After some pleasant goodbye chitchat at the valet stand and a kiss on the cheek, I made my way back to where I'd street-parked my car (I rarely valet these days). I saw the ticket under my wiper blade from 40 paces. Sixty-eight dollars.
The signs; I always read the signs. But I guess I don't always read the signs.
(Disclaimer: I grew up in a family in which making the rent — rent, not a mortgage payment — was often a struggle. But I am very aware that any issues I may be experiencing with my dating budget are, as we say, a quality problem. There are people who must choose between buying their medicine or groceries -- I get that.)
Exactly two weeks after the "ticket" night, I went on yet another blind-ish date with a woman I'd met online. I had a good feeling about this one (gorgeous, arty, had a dog), and my newly instituted policy of meeting only for drinks on the first date was accepted enthusiastically.
She was waiting for me when I got there, and I was immediately struck. "Yes," my inner voice said. We laughed and talked; it was easy, natural. At one point, she told me she was famished, so I called the waiter over, and she ordered one of the specials. "Why not?" I thought. "Get three, go nuts, let's just keep this rolling." (Policies are made to be ignored, right?)
The rest of the evening went superbly, and then the check came. I grabbed it and said, "No, no, no, I got it," when she went for her purse. But she kept up, producing a $20 from her wallet. "No, seriously, it's my pleasure," I continued. She explained that she wanted to at least contribute to the bill, and it was only fair, since I didn't eat.
I almost rejected the notion a third time, but two things occurred to me: (1) She might really not want me paying for her meal so as not to seem obliged or on the hook in any way, and (2) I actually did valet my car that night and her $20 would save me a trip to the ATM. I gave the waiter my card and pocketed the twenty, feeling only slightly weird.
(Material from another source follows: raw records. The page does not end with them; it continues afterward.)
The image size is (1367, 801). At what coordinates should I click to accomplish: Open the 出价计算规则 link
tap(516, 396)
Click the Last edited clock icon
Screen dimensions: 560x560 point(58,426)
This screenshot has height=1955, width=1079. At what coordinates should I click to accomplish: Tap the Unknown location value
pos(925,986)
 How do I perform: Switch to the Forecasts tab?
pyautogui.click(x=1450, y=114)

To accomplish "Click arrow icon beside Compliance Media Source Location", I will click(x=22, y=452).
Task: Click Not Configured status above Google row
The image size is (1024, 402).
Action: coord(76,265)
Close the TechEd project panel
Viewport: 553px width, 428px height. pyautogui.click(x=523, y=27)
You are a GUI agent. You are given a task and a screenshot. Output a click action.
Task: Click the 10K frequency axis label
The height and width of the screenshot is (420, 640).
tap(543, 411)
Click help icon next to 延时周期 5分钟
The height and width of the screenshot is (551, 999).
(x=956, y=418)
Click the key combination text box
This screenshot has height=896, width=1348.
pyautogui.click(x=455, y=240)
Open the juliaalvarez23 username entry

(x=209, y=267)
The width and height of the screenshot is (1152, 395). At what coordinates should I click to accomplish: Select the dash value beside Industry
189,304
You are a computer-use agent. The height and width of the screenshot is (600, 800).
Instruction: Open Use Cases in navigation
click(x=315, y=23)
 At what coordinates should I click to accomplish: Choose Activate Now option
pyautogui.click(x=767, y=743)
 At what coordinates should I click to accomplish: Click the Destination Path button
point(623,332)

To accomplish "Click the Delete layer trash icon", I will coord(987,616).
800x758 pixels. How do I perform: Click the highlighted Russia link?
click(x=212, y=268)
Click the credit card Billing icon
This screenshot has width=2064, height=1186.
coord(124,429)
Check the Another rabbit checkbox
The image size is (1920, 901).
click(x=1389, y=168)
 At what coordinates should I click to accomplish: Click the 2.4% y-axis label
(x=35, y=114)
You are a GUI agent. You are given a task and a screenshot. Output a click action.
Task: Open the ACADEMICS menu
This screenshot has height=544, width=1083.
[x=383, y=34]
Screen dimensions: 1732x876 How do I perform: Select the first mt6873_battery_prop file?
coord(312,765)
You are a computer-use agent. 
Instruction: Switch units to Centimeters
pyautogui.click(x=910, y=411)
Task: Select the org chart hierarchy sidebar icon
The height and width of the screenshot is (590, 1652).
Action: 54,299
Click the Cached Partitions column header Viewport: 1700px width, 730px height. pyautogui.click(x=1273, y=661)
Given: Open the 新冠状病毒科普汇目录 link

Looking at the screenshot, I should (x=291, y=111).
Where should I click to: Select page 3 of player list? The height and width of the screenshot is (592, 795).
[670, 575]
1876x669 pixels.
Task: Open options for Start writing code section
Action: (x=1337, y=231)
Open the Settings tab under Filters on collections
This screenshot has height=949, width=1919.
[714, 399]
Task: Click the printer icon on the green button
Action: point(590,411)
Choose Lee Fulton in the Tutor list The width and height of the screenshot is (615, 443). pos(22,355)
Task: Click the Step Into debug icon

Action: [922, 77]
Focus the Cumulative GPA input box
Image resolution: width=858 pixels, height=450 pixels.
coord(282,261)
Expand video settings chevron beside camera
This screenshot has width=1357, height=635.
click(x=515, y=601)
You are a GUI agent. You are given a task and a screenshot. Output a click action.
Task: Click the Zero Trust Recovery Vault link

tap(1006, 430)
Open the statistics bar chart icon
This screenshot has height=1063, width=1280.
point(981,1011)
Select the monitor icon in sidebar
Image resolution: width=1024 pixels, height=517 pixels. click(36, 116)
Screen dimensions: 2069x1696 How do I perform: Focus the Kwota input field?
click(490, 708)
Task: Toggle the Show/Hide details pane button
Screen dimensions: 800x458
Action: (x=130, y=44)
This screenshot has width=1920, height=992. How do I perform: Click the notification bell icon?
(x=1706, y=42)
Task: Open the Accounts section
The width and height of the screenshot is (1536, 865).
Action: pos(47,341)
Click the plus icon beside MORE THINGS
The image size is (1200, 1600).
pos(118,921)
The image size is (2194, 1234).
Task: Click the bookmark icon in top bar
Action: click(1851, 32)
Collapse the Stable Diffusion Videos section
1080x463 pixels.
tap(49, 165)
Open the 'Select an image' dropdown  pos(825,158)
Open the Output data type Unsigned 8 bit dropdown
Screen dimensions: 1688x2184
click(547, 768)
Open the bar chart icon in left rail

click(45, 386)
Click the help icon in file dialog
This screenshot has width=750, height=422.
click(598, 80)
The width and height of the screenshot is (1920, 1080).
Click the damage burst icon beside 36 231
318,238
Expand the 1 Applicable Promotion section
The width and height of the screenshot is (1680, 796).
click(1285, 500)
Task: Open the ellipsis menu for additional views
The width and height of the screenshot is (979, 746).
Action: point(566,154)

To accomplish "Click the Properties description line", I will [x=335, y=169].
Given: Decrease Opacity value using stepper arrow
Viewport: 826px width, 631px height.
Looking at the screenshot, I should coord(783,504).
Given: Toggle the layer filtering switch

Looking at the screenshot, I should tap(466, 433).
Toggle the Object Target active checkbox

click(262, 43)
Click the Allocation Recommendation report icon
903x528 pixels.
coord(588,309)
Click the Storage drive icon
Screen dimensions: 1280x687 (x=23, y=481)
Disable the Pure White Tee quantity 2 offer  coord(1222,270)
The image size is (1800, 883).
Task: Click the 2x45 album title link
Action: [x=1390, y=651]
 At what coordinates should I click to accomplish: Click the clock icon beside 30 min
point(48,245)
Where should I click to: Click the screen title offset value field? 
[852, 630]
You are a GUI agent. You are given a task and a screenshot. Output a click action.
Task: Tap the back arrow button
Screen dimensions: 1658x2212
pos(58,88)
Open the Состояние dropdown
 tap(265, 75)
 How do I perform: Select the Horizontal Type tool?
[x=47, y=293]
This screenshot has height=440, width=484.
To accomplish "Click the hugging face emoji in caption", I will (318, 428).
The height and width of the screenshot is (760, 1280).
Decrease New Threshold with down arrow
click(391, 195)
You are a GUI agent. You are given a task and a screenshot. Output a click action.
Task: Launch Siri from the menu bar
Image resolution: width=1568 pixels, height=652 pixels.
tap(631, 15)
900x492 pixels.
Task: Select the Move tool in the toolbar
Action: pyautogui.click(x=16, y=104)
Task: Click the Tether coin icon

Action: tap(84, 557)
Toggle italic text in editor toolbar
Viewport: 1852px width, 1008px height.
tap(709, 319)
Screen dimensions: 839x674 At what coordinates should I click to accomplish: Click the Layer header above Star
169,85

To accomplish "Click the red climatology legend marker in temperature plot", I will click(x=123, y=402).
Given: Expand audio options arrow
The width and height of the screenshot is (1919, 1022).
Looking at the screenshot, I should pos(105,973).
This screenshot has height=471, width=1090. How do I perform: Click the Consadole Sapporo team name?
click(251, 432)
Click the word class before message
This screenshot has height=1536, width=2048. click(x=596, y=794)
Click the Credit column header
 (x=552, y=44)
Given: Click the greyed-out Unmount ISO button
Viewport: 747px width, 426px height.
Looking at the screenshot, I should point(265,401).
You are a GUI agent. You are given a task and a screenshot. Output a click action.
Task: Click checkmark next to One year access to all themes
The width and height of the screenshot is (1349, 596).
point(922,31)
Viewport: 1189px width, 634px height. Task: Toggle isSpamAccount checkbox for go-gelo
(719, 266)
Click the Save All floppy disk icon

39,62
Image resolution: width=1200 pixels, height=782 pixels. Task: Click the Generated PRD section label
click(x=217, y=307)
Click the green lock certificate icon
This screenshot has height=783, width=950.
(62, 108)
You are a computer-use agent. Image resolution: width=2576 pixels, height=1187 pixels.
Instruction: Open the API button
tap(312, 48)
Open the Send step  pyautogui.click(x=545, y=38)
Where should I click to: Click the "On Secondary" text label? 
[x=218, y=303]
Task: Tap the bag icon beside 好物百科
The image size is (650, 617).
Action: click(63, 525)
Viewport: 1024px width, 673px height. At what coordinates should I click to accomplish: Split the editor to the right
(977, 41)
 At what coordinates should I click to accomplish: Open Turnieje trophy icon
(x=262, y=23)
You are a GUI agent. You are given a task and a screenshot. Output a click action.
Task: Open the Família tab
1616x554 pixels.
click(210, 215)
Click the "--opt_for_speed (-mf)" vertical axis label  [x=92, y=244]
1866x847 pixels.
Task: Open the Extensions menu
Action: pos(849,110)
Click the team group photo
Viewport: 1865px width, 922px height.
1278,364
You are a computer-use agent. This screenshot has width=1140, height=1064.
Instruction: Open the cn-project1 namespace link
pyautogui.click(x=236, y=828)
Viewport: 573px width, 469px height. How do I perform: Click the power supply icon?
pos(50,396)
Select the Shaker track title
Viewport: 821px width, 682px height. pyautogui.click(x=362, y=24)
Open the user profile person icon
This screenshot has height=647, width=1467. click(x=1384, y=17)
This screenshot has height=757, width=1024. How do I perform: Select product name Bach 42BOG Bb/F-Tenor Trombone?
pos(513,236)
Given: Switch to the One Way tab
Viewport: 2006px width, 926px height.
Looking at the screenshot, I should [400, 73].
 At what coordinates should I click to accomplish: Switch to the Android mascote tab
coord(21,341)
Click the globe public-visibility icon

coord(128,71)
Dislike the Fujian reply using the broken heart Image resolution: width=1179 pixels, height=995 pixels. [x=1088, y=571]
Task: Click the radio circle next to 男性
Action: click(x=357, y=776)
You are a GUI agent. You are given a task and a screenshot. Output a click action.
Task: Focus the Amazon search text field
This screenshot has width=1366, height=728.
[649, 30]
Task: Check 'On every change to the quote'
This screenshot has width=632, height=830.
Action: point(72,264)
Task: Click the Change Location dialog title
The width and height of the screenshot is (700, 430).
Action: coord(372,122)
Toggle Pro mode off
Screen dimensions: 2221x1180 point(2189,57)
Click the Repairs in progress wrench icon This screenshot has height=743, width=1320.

Two days later, after the proscribed waiting period, I left a voice mail on her phone saying how nice it was to meet her and that I hoped we'd talk again soon. Roughly three hours later, I received the following text: "Regardless of the circumstances, if the guy doesn't pay on the first date, something is wrong. No second date."
I composed about five replies but sent none. Instead, I discussed the night and the text, first with my sister and then with my shrink. My sister said, "Ridiculous! You agreed to meet for drinks and then she orders dinner and stops you from paying but expects you to pay? That freak can buy her own dinner."
My shrink had a slightly less zesty interpretation, saying, "There might have been some testing going on there. It could be seen as odd behavior."
In spite of their words, I can't help but think I blew it. Of course, her inner voice might have instantly said, "Nope, not him," and maybe she felt the "man pays" angle was the kindest unkind way she could give me the slip.
I'll never know, but you can bet that this week when I meet the personal trainer for a smoothie, I'm buying.
Jeff Duncan is a Los Angeles writer who also works in the music industry. He has just completed a memoir, "Road of Kings."